Lors de l'audience en référé, l'avocat de GI Me Pierre Robillot, a estimé que l'association ne faisait qu'"interpeller" sur des questions d'actualité, dans la lignée des débats publics sur ces sujets.

"Pour Génération identitaire, tout immigré est une personne violente en puissance et susceptible de passer à l'acte. Il y a un lien automatique entre violence, immigration et insécurité", a au contraire accusé Pascale Léglise, la directrice adjointe des affaires juridiques au ministère de l'Intérieur, lors de l'audience.

En appui, elle a cité différents slogans du groupe, égrenés au long de leurs neuf années d'existence: "Quand tu sors de chez toi, tu n'es plus en sécurité", "la racaille peut frapper", "on les accueille, ils nous égorgent", "immigration, invasion".

"Face à l'insécurité, la racaille et l'islamisation: Protège ton peuple !", écrivait aussi l'association sur Twitter.

Créée en 2012, l'association loi 1901, dont le nombre de militants et sympathisants est estimé par les spécialistes à 800 tout au plus, s'est fait connaître en occupant le chantier d'une mosquée en construction à Poitiers. Elle avait alors déployé une banderole évoquant "732" lorsque "Charles Martel a battu les Arabes à Poitiers".

GI a également attiré l'attention médiatique et politique avec ses actions anti-migrants dans la Méditerranée ou les Alpes. Leur opération du même type dans les Pyrénées fin janvier a "scandalisé" le ministre de l'Intérieur Gérald Darmanin qui a lancé la procédure de dissolution.

Dans le décret portant dissolution, le gouvernement accuse l'association d'"incitation à la discrimination, à la haine et à la violence" et de "volonté d'agir en tant que milice privée".

En réaction, GI a déposé un recours auprès du Conseil d'Etat pour "excès de pouvoir" ainsi qu'un référé-suspension (procédure d'urgence) dans le but de suspendre la dissolution de l'association, le temps que le Conseil d'Etat statue sur le fond.

"De l'huile sur le feu"

"Le lien entre immigration et terrorisme, et plus globalement l'insécurité, est quelque chose qui fait partie du débat public et politique", a plaidé pour GI Me Robillot, en citant diverses personnalités politiques qui se sont exprimées sur le sujet, d'Emmanuel Macron à Christian Jacob, en passant par Bruno Le Maire.

Dans ce contexte, GI ne fait qu'adopter "une position ferme et dure, qui consiste à écarter les considérations humanitaires pour faire prévaloir la sécurité des gens qui sont sur le territoire français", a-t-il ajouté.

"Je ne pense pas que c'est une association qui met de l'huile sur le feu mais au contraire une soupape de décompression", a renchéri son confrère Pierre-Vincent Lambert.
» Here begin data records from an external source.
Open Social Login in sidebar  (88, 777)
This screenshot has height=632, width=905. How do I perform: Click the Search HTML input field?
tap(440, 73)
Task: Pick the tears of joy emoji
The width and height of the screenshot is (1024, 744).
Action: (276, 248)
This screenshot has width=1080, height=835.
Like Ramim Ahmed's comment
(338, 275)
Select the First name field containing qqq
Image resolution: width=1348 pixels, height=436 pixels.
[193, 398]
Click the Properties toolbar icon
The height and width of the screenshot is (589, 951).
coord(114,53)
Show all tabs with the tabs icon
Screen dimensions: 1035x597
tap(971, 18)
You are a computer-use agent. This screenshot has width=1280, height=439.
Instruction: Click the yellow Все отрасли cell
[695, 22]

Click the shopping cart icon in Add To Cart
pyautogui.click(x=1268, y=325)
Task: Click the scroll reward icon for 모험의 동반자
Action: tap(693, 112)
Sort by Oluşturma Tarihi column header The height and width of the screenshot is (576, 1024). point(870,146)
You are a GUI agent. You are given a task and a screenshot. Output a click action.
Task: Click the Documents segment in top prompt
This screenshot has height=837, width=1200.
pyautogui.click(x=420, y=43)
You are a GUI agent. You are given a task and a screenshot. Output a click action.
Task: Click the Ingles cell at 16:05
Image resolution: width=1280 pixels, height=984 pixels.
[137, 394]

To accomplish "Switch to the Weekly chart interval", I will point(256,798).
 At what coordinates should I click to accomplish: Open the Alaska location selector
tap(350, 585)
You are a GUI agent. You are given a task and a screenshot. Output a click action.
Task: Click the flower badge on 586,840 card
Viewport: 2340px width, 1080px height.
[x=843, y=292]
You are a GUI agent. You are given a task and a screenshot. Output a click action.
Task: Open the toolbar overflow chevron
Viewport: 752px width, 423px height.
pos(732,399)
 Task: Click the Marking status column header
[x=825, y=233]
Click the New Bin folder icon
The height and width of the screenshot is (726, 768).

La représentante du ministère de l'Intérieur a au contraire fait valoir qu'"essentialiser ces personnes uniquement sur leurs origines, c'est stigmatiser cette origine et en faire une des causes de l'insécurité".

"Cet amalgame sans nuance est de notre point de vue très dangereux, d'autant plus aujourd'hui avec la fracture de la société sur ces questions-là", a poursuivi Pascale Léglise.

La dissolution de GI est intervenue alors que le ministère de l'Intérieur avait déjà obtenu, ces derniers mois, celle de trois associations accusées d'être proches de la mouvance islamiste (CCIF, BarakaCity et le collectif Cheikh Yassine) dans le sillage de l'assassinat de Samuel Paty en octobre 2020, ainsi que celle du groupe ultranationaliste turc des "Loups gris".